Schwäbische Zeitung (Leutkirch / Isny / Bad Wurzach)
„Die Ängste sind sehr, sehr groß“
Corona-Krise: OSK-Onkologe Gerhard Fischer über die Lage von Krebspatienten
RAVENSBURG - Sie gelten als besonders gefährdet, schwer an Covid-19 zu erkranken oder sogar daran zu sterben: Krebspatienten haben verständlicherweise eine Heidenangst, sich mit dem neuen Coronavirus anzustecken. Über ihre Behandlung in Zeiten der Pandemie sprach Annette Vincenz mit Gerhard Fischer. Der promovierte Mediziner ist Leiter des Onkologischen Zentrums am St. Elisabethen-Klinikum (EK) in Ravensburg.
Herr Dr. Fischer, wie geht es Ihren Patienten gerade?
Die Ängste sind sehr, sehr groß, obwohl die Infektionszahlen bei uns ja zum Glück noch nicht so hoch wie in anderen Landkreisen sind. Wir sprechen momentan noch intensiver mit den Patienten als sowieso schon. Wenn es irgendwie geht, am Telefon, damit sie nicht in die Onkologische Praxis kommen müssen.
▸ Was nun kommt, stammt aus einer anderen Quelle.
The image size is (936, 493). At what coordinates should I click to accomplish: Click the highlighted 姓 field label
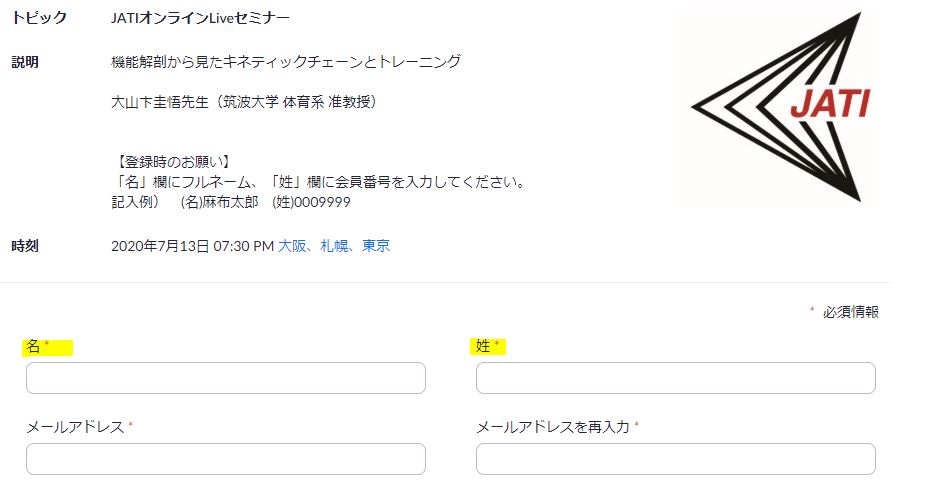tap(488, 347)
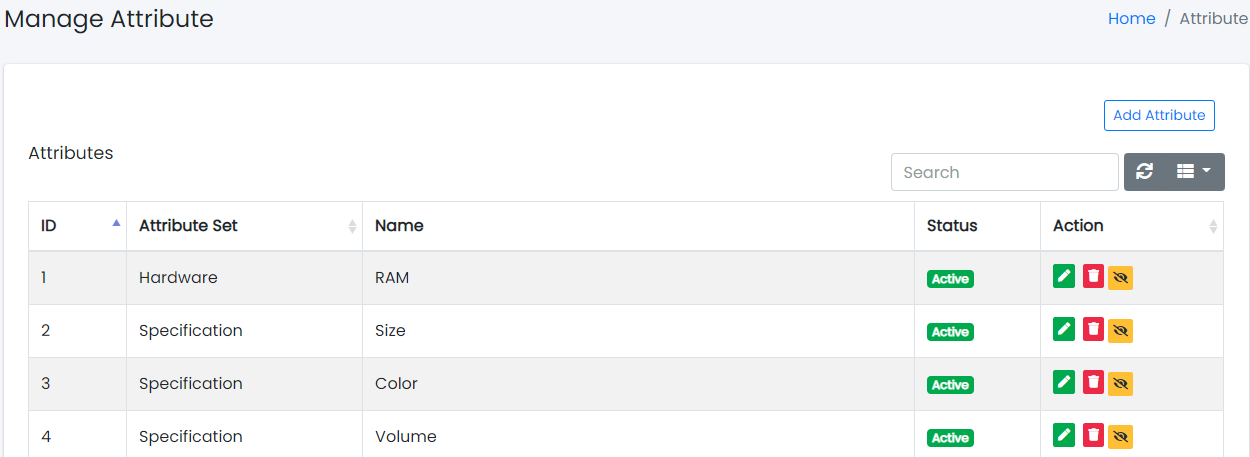The width and height of the screenshot is (1250, 457).
Task: Delete the Size attribute
Action: [x=1093, y=328]

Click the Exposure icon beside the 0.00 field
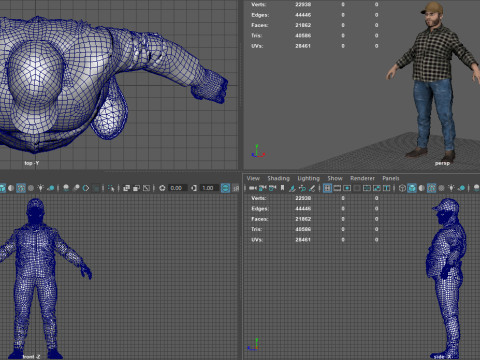coord(162,188)
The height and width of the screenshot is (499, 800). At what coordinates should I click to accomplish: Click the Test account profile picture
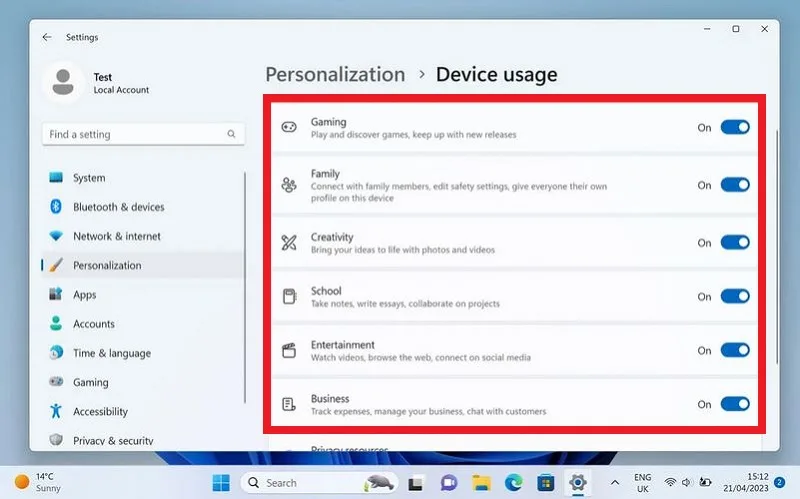[x=63, y=83]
Aber das geht natürlich nur, wenn keine Chemotherapien oder Untersuchungen wie Blutabnahmen oder Ultraschall nötig sind.
Wirkt sich die Pandemie auch auf Tumor-Operationen aus?
Kaum. Wir sagen im EK keine notwendigen OPs ab, sondern lediglich risikolos verschiebbare. Es kann zum Beispiel vorkommen, dass bei Brustkrebs die Möglichkeit besteht, entweder erst zu operieren und dann eine Chemotherapie zu machen oder umgekehrt. In dem Fall fangen wir dann eher mit der medikamentösen Vorbehandlung an, um den Krankenhausaufenthalt um ein paar Monate nach hinten zu verschieben. Ich schätze, dass seit Beginn der Pandemie etwa 40 bis 50 Krebspatienten am EK operiert wurden, hauptsächlich wegen Brust-, Darm- und Prostatakrebs. Nicht viel weniger als sonst.
Das kann sein, muss aber nicht. Es gibt ja viele verschiedene Krebsarten und viele unterschiedliche Chemotherapien. Bei manchen Blutkrebserkrankungen etwa habe ich eventuell sogar eine höhere Infektionsgefahr, wenn die Erkrankung nicht behandelt wird, als unter Chemotherapie. Und bei Patienten mit Metastasen wäre es geradezu fahrlässig, auf die Chemo zu verzichten, um das Infektionsrisiko zu senken. Da ist der Nutzen viel höher als das Risiko. Aber es gibt beispielsweise bei Brustkrebs und Darmkrebs auch eine sogenannte adjuvante Chemotherapie, die statistisch das Rückfallrisiko nur um 5 bis 10 Prozent senkt. In solchen Fällen bedarf es sicher einer sehr individuellen Beratung, was die Patientin wünscht.
Wie viel höher ist für Krebspatienten die Gefahr, schwer an Covid-19 zu erkranken oder daran zu sterben?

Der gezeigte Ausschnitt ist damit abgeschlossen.